#### To do
Starting at the beginning of the material and ending with the line that contains "at that location.", rewrite those lines with "Describe" swapped for "Identify" and everything else unchanged. Leave out the pictures.

[Given entries — start]

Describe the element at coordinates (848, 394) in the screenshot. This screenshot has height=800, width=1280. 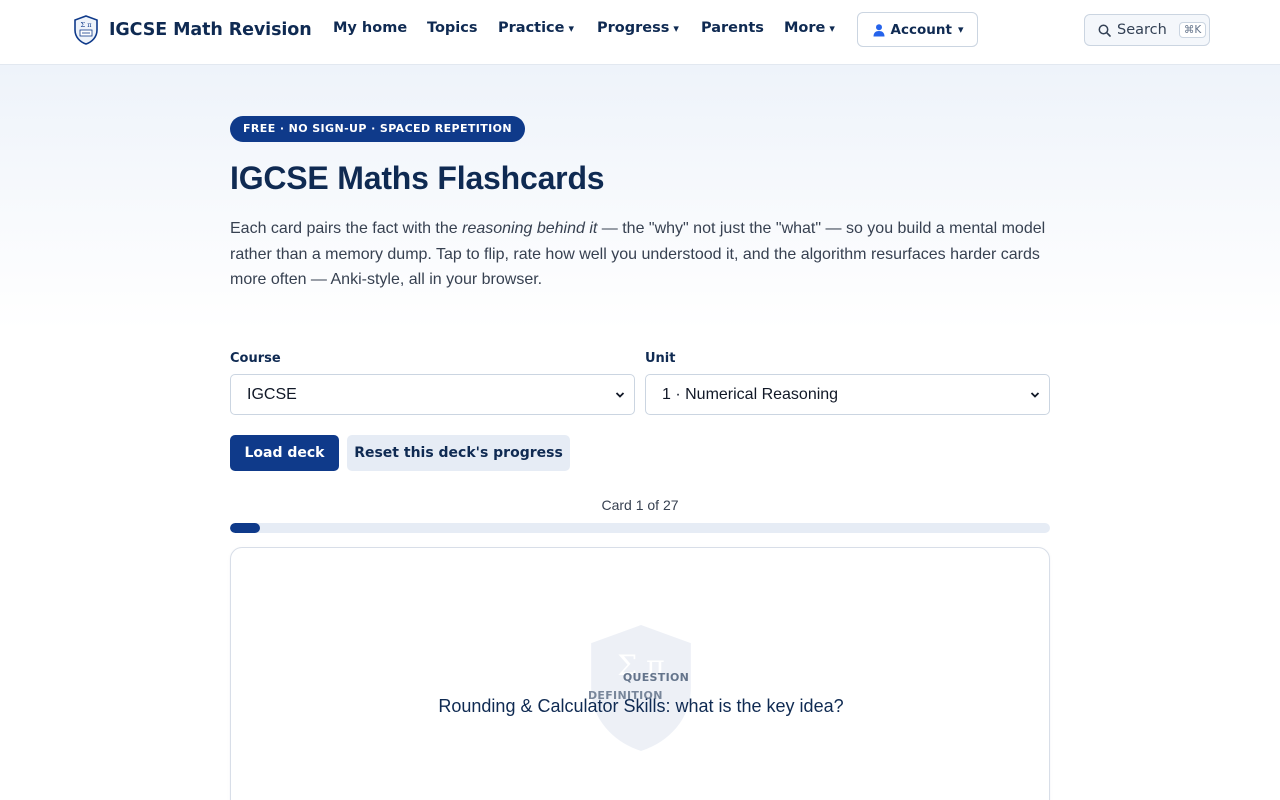
I see `unit-select: 1 · Numerical Reasoning` at that location.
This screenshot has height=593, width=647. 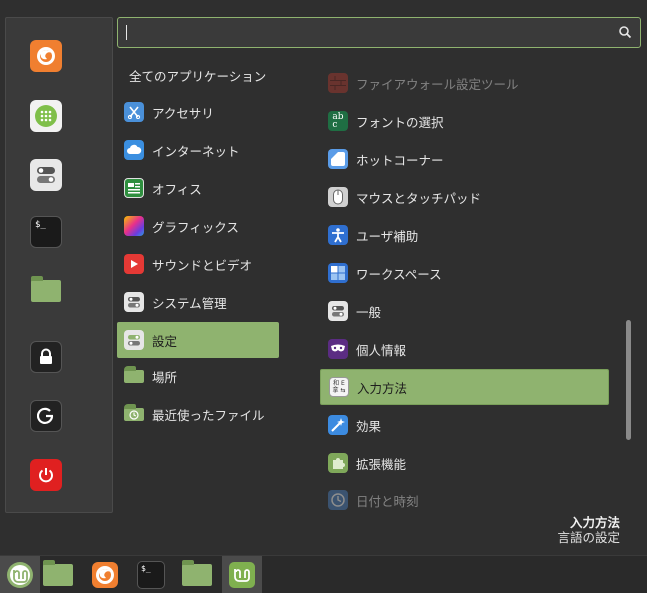 I want to click on category-label: オフィス, so click(x=177, y=189).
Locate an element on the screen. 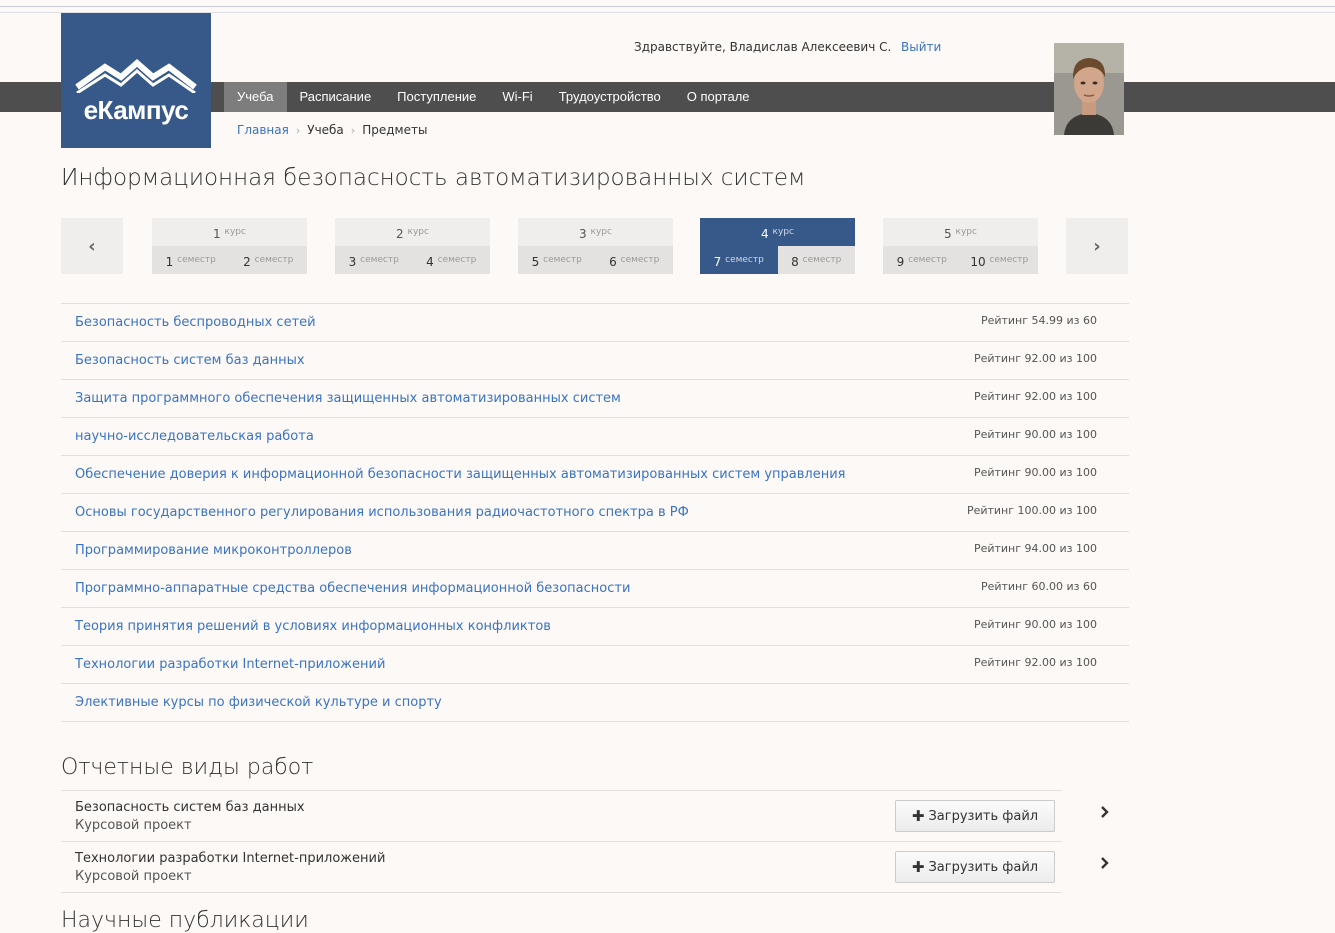 This screenshot has height=933, width=1335. course-2: 2 курс 3 семестр 4 семестр is located at coordinates (412, 246).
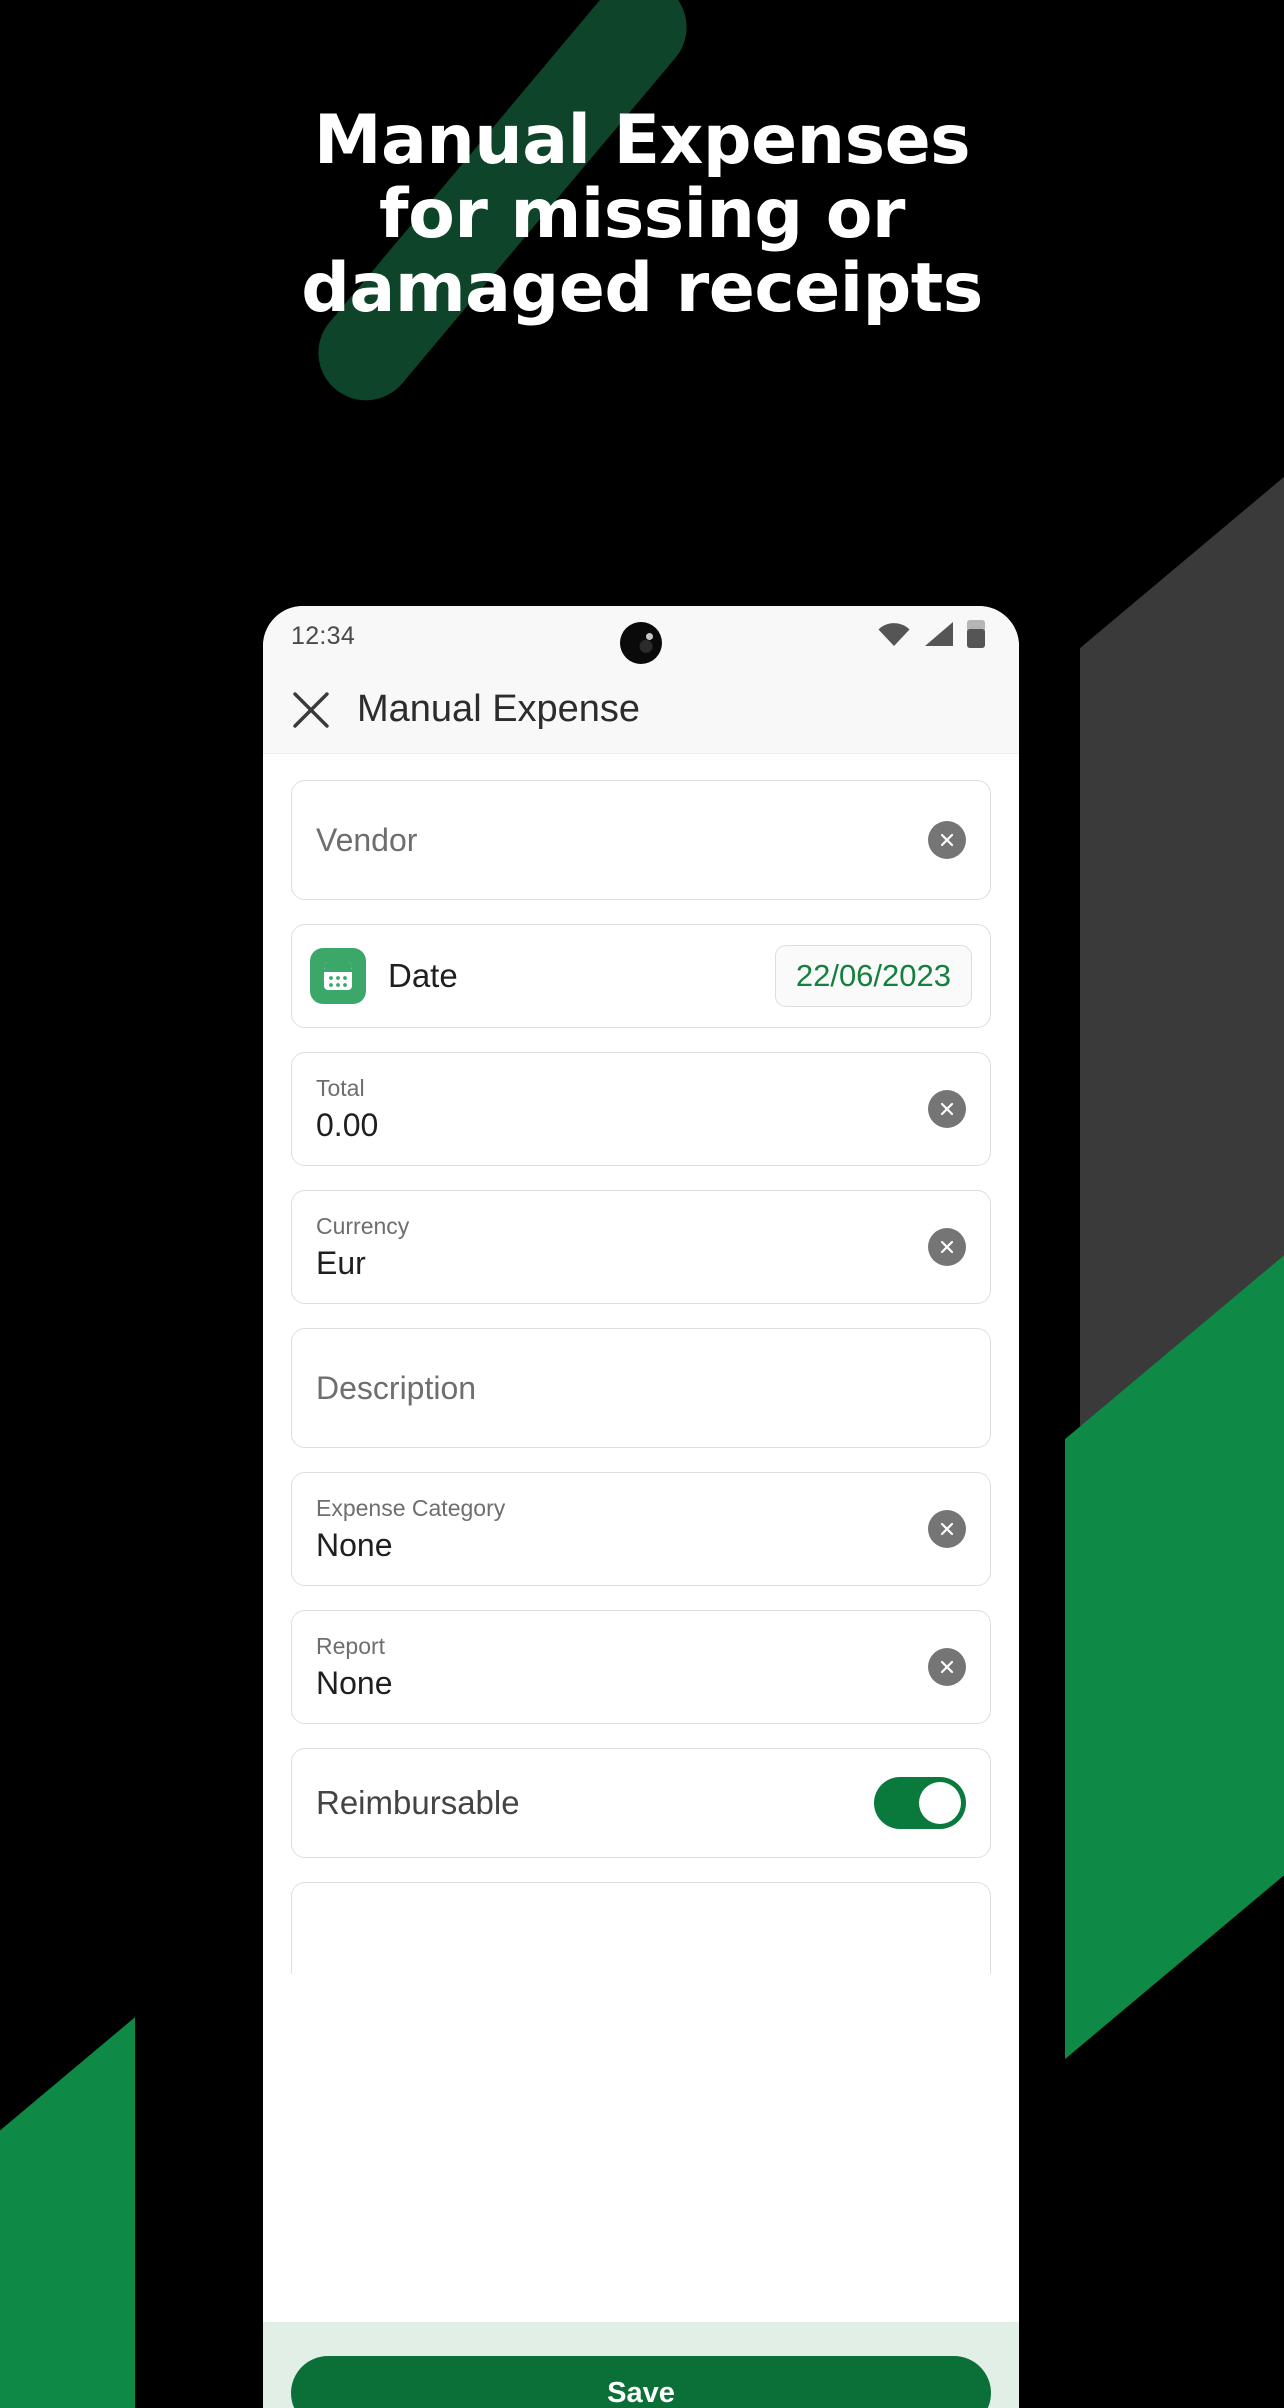 The height and width of the screenshot is (2408, 1284). I want to click on field-next-partial, so click(641, 1928).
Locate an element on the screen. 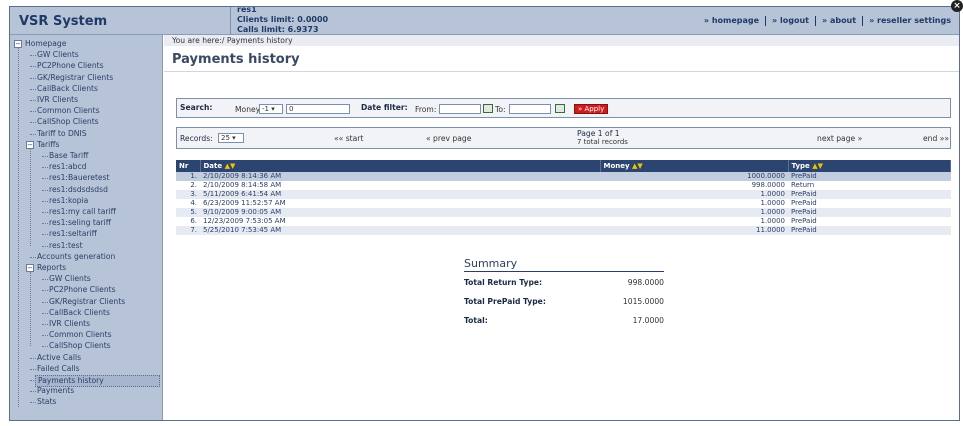 This screenshot has width=963, height=426. summary-row: Total Return Type: 998.0000 is located at coordinates (564, 282).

[Given entries — finish]

#### Result of the exercise
Identify the element at coordinates (848, 394) in the screenshot. This screenshot has height=800, width=1280. 
I see `unit-select: 1 · Numerical Reasoning` at that location.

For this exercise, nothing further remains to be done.